Of the five vehicles where we have relevant driver-side small overlap test scores, one scored Acceptable, three scored Marginal, and one scored Poor. We don't have any indication that models were modified to improve their test scores.

Of the two vehicles where we have relevant passenger-side small overlap test scores for unmodified models, one scored Good and one scored Acceptable.

We also have one score for a model that had structural modifications to score Acceptable, which later had further modifications that allowed it to score Good. That model was introduced in 2017 and had a Good score on the driver-side small overlap test without modifications, indicating that it was designed to achieve a good test score on the driver's side test without similar consideration for a passenger-side impact.

Dodge

Of the five models where we have relevant driver-side small overlap test scores for unmodified models, two scored Acceptable, one scored Marginal, and two scored Poor.
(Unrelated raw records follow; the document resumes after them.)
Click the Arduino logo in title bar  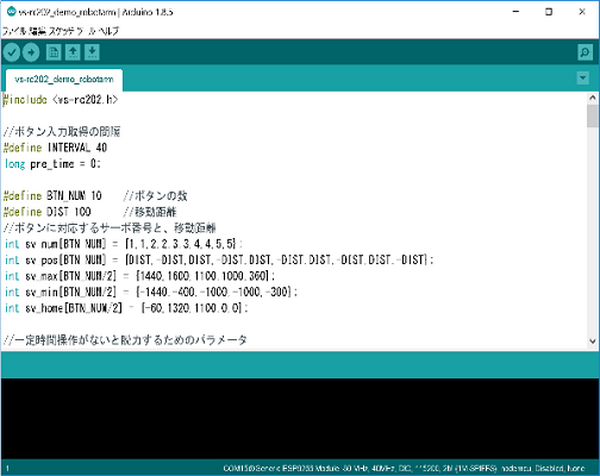click(x=9, y=10)
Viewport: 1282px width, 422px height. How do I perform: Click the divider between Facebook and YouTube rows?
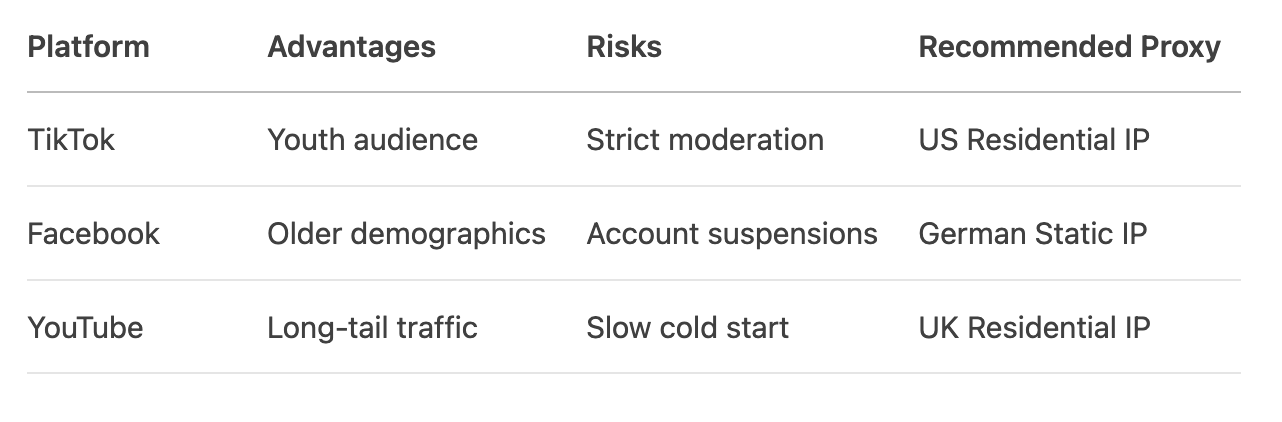coord(634,280)
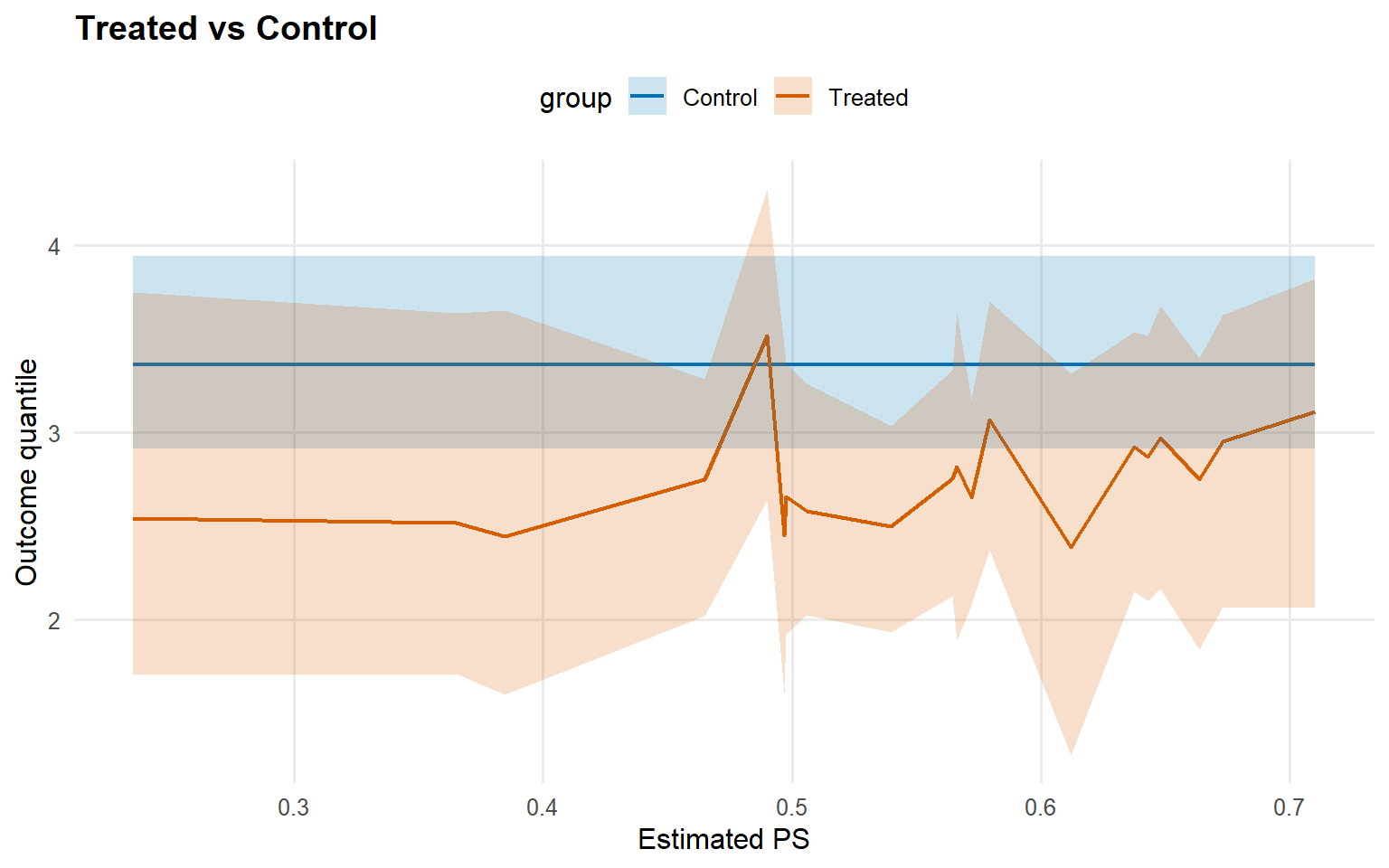Click the blue Control legend swatch
This screenshot has height=868, width=1389.
click(647, 97)
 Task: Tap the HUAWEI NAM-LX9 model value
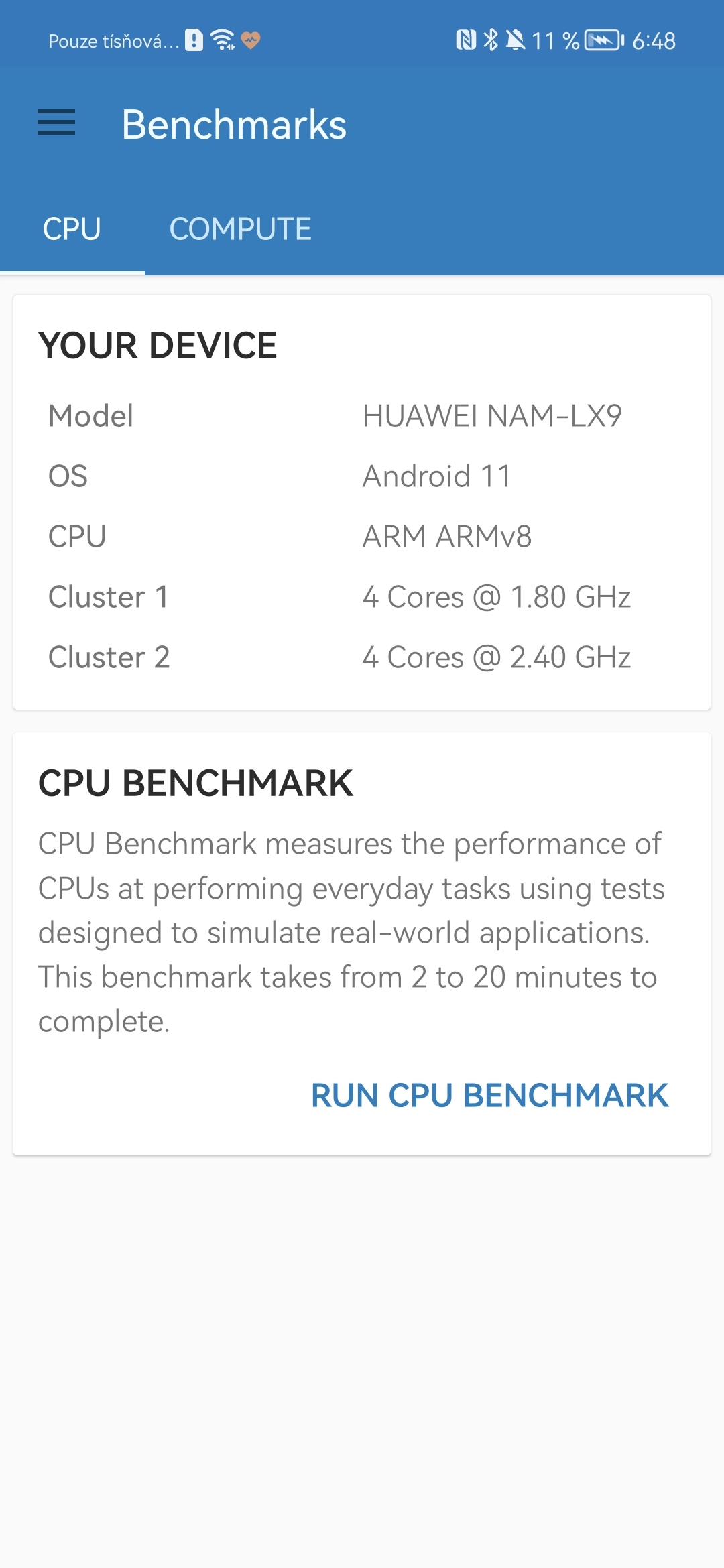tap(492, 416)
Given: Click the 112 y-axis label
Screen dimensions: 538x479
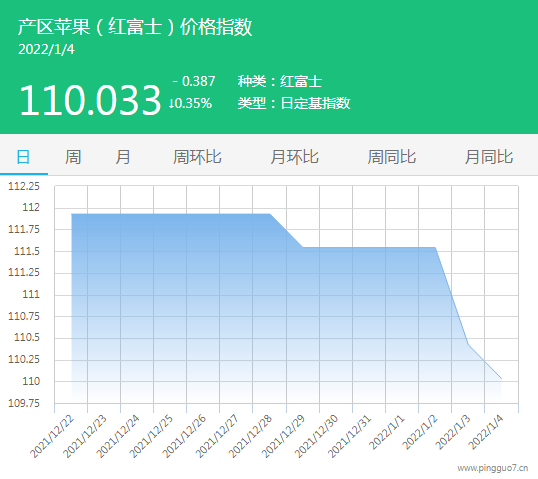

There are also two models where we have test scores after structural changes were made for safety in 2015; both of those models scored Marginal.

We don't have relevant passenger-side small overlap test scores for any model, but even if we did, the dismal scores on the modified models means that we might not be able to tell if similar changes were made to the passenger side.

Nissan

Of the seven models where we have relevant driver-side small overlap test scores for unmodified models, two scored Acceptable and five scored Poor.
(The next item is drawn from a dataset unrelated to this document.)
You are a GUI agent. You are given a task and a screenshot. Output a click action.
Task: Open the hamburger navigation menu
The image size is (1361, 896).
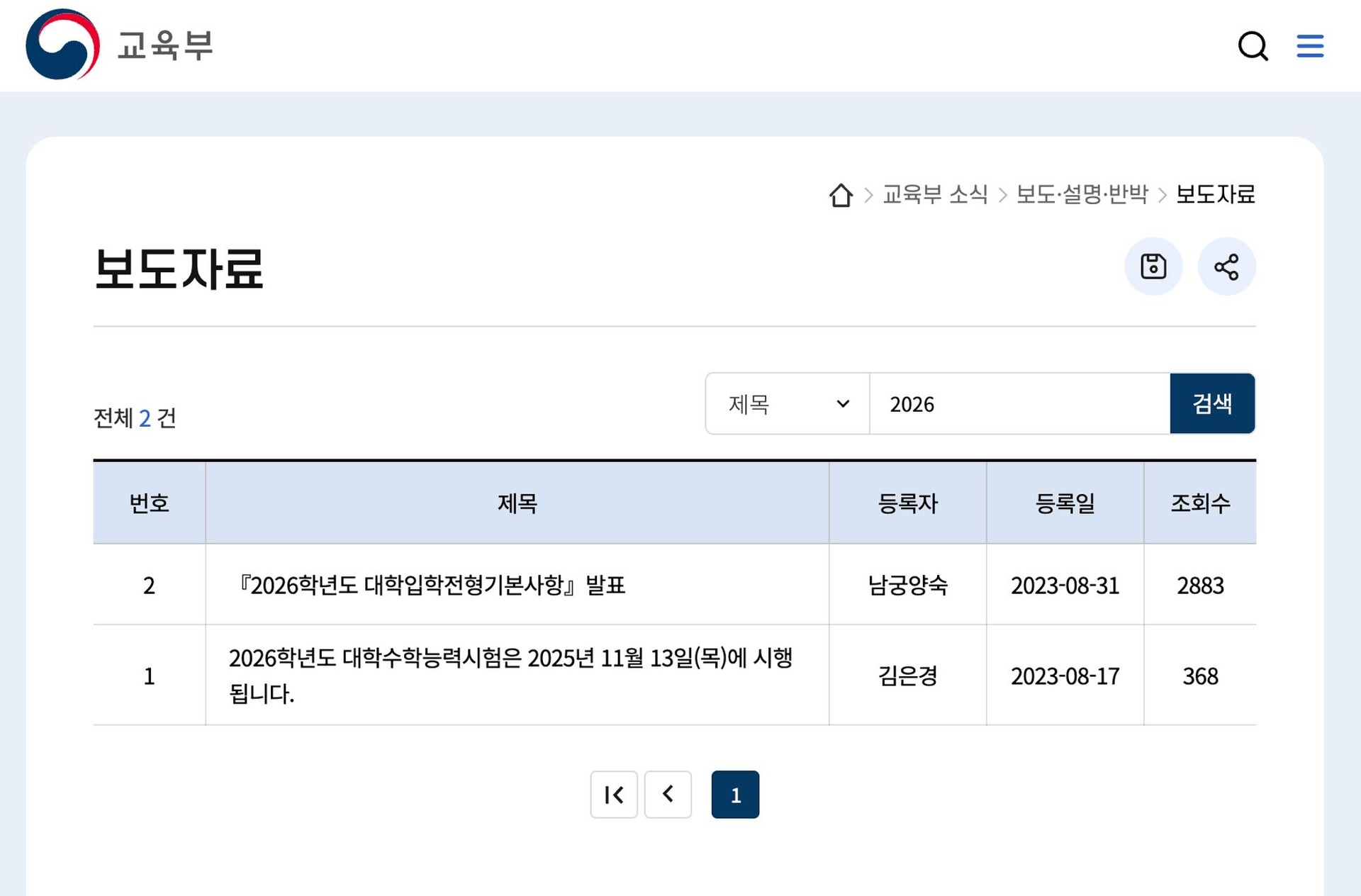tap(1310, 46)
We have one model that only has test scores for a modified model; the frontal airbags and seatbelts were modified in 2013 and the side curtain airbags were modified in 2017. The score afterward modifications was Marginal.

One of the models that scored Poor had structural changes made in 2015 that improved its score to Good.

Of the four models where we have relevant passenger-side small overlap test scores, two scored Good, one scored Acceptable (that model scored good on the driver-side test), and one score Marginal (that model also scored Marginal on the driver-side test).

Jeep

Of the two models where we have relevant driver-side small overlap test scores for unmodified models, one scored Marginal and one scored Poor.

There's one model where we only have test score after modifications; that model has changes to its airbags and seatbelts and it scored Marginal after the changes. This model was also later tested on the passenger-side small overlap test and scored Poor.

One other model has a relevant passenger-side small overlap test score; it scored Good.

Volkswagen

The two models where we have relevant driver-side small overlap test scores for unmodified models both scored Marginal.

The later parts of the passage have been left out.